- [ИСХОДНЫЙ ОТРЫВОК]
┌────────

– Порко мадонна! Как может не нравиться Свиридов! – продолжал он уже по-русски. – Сам Свиридов! Это невозможно!!
Щедрин вторил ему, как только мог.
– Мы что же, будем демонстрировать мускулы и доказывать правоту силой? – ответил Ноно через переводчика и показал сначала на свои бицепсы, а потом даже задрал брючину и продемонстрировал мощную мышцу голени.
В этот момент меня осторожно тронули за плечо, я обернулся. Глава Иностранной комиссии прошептал мне на ухо: «Николай Николаевич, вас срочно просит к себе оргсекретарь». Извинившись, я отправился в соответствующий кабинет Союза композиторов СССР.
Бывший мой однокурсник, бывший фронтовик, бывший музыковед и бывший «славный тихий парень» (а ныне еще и бывший оргсекретарь и даже бывший композитор) сидел в своем кабинете бледный как полотно, с совершенно безумным взором, и, по-видимому, волосы у него на голове периодически вставали от ужаса дыбом.
Беспрерывно звонили три телефонных аппарата. Схватив трубку, перед тем как ответить в нее, он ею же указал мне на стул перед своим столом и прижал трубку к уху. Я услышал:
– Да… Да… Сидит… Слушает… Да… О-о-о! Это какой-то кошмар!.. Мы здесь не знаем, что делать!.. Да… Да… Конечно…
Он повесил одну трубку, схватил другую:
– Да-да!.. Да… Сидит, слушает… Да, конечно!.. О-о-о! Но что делать?! Он сказал, что Свиридов… Он сказал, что Кабалевский…!! Он сказал, что Арам Ильич, сам Арам Ильич Хачатурян…!!! Да… Слушаюсь… будет сделано…
Повесил трубку, схватил третью:
– Да… Да… Сидит, слушает!.. Но что мы можем сделать… О-о-о!.. Да… да… Там Щедрин… Здесь, сидит передо мной… Скажу… конечно скажу…
Это продолжалось при мне минут десять. Трезвонили телефоны. Как только одна трубка выпадала из обессилевшей секретарской руки, он хватал следующую и все время смотрел сквозь меня на какой-то, далеко за моей спиной происходивший кошмар. Наконец в звонках наступил небольшой перерыв, и оргсекретарь сфокусировал взгляд уже на мне. В состоянии панического ужаса он не соображал, кто, собственно, сидит перед ним, – сказывались не совсем забытые консерваторские отношения.

└────────

- [ТЕКСТ ЗАДАНИЯ 1]
Сколько телефонных аппаратов беспрерывно звонило в кабинете оргсекретаря, судя по отрывку о переполохе в Союзе композиторов?
- [ТЕКСТ ЗАДАНИЯ 2]
Обновите фрагмент отрывка о переполохе в Союзе композиторов, начиная со слов «В этот момент» и продолжая до слов «от ужаса дыбом.», заменив «однокурсник» на «сокурсник».
- [ТЕКСТ ЗАДАНИЯ 3]
Напишите продолжение отрывка о переполохе в кабинете оргсекретаря Союза композиторов, начав сразу после его последнего предложения.

[Записи из набора данных]
┌────────

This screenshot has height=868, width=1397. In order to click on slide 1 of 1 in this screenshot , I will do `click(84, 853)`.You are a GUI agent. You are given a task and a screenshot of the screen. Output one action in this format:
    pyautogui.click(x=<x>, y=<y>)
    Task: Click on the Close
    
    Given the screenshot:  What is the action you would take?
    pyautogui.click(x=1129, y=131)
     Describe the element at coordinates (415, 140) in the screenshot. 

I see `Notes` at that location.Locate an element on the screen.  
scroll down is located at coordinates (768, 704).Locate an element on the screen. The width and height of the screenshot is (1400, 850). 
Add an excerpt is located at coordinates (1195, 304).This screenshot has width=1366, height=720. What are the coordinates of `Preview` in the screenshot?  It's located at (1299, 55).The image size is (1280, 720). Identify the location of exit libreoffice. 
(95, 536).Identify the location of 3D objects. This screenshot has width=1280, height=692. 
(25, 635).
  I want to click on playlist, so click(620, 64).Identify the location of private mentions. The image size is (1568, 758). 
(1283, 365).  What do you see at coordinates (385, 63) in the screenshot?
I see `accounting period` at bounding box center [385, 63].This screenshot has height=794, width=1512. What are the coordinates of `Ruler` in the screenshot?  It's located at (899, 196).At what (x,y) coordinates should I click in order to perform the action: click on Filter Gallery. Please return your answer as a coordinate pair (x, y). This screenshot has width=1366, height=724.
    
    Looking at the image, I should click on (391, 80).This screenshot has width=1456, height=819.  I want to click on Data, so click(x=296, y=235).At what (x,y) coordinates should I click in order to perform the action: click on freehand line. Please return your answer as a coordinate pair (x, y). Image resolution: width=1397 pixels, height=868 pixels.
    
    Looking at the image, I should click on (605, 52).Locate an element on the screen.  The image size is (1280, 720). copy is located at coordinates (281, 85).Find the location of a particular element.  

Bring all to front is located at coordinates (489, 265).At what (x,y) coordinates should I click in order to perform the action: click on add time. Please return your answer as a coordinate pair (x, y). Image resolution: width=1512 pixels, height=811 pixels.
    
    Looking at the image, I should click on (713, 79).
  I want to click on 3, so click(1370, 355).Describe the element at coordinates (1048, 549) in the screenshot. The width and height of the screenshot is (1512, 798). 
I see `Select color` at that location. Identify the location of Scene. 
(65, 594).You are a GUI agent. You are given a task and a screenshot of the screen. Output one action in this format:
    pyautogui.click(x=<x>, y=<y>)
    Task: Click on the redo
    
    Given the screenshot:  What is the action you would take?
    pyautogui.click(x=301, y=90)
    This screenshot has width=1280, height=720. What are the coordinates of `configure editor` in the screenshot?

└────────

- [ОЖИДАЕМЫЙ ОТВЕТ 1]
Три.

- [ОЖИДАЕМЫЙ ОТВЕТ 2]
В этот момент меня осторожно тронули за плечо, я обернулся. Глава Иностранной комиссии прошептал мне на ухо: «Николай Николаевич, вас срочно просит к себе оргсекретарь». Извинившись, я отправился в соответствующий кабинет Союза композиторов СССР.
Бывший мой сокурсник, бывший фронтовик, бывший музыковед и бывший «славный тихий парень» (а ныне еще и бывший оргсекретарь и даже бывший композитор) сидел в своем кабинете бледный как полотно, с совершенно безумным взором, и, по-видимому, волосы у него на голове периодически вставали от ужаса дыбом.

- [ОЖИДАЕМЫЙ ОТВЕТ 3]
Умоляюще вглядываясь в меня, он спрашивал:
– Ты сидел там?.. Ну, что он делает?.. Ты думаешь, все спокойно, да? Просто сидит и слушает?.. И, по-твоему, ничего?.. И больше не обзывает?.. Ну, ладно, ты иди туда… последи… последи…
Теперь его взгляд сфокусировался на крышке стола, и, по-видимому, там он узрел нечто кошмарное.
Я пошел «следить»…
В зале продолжалась та же мизансцена: Щедрин и Спадавеккиа уговаривали Ноно дослушать еще какое-то сочинение. Тот был непреклонен.
После прослушивания я представился, и мы с Луиджи договорились, что встретимся у Марии Вениаминовны послезавтра.
На следующий день меня срочно потребовал к себе Т. Хренников, чего раньше никогда не бывало. Он, встретив меня на середине ковра, начал, топая ногами, размахивая кулаками и брызгая от ярости слюной, исступленно кричать:
– Вы втираетесь к иностранцам!! Вы всучаете им свои партитуры!! Существует дисциплина!! Вы занимаетесь партизанщиной!! Мы этого не допустим!! Мы это прекратим!!! Вы предаете Родину!! Вы поплатитесь за это!!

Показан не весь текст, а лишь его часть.